Wie dumm muss man sein - für 80.000$...

 
12.02.02 00:33
Wohlgemerkt nicht 80.000$ Gewinn, sondern Handelsvolumen der Insiderverkäufe.

Direkt vor der Gewinnwarnung einen Fond, der NT-Aktien hielt verkauft und einen anderen dafür gekauft.

Vollidiot...

By TSC Staff

                  02/11/2002 05:44 PM EST


                  Nortel's (NT:NYSE - news - commentary - research - analysis) chief financial
                  officer, Terry Hungle, resigned Monday after the company told regulators that
                  he had traded mutual funds holding the company's stock during investment
                  blackout periods.

                  The Toronto-based networking equipment maker said Hungle, whom it named
                  financial chief late last year, would be supplanted as acting CFO by CEO Frank
                  Dunn. Nortel said it would search for a new financial chief and emphasized that
                  Hungle's trades had no impact on its business or operations.

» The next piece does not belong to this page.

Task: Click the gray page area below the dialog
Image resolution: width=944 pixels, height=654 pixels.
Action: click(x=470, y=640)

                  The departure comes as the fallout from the Enron scandal continues to
                  reverberate through the market. Accounting rumors have increasingly moved

                  stocks in recent weeks, prompting executives at a number of companies to go
                  out of their way to say their accounting and disclosure practices are
                  appropriate. The notion that executives and directors often receive preferential
                  treatment when it comes to their stock holdings has become particularly widely
                  held in the wake of the Enron fiasco.

                  After rising 55 cents to $6.84 during regular trading Monday, Nortel shares
                  were halted after hours.

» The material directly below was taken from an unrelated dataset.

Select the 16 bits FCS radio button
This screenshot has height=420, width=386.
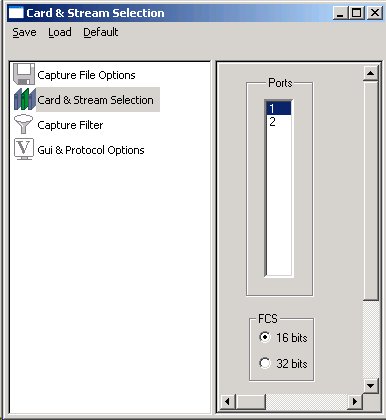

                  Getting Personal?

                  Nortel said after the close of trading Monday that it "voluntarily" told the
                  Securities and Exchange Commission and the Ontario Securities
                  Commission of "the circumstances surrounding certain personal investment
                  transactions carried out in 2001 by Hungle in the Nortel Networks U.S.
                  Long-Term Investment (401k) Plan." The transactions "occurred outside the
                  trading windows imposed by the Corporation upon certain employees, including
                  Hungle, and prior to news releases issued by the Corporation on March 27,
                  2001 and Dec. 21, 2001," Nortel said.

                  The company issued earnings preannouncements those days. The March 27
                  release forecast an earnings shortfall; before that release hit the wires, Nortel
                  said, Hungle transferred $78,500 (U.S.) from a fund investing primarily in
                  Nortel stock into a bond fund. That release, issued after the market closed
                  March 27, sparked a 16% selloff in Nortel's stock March 28.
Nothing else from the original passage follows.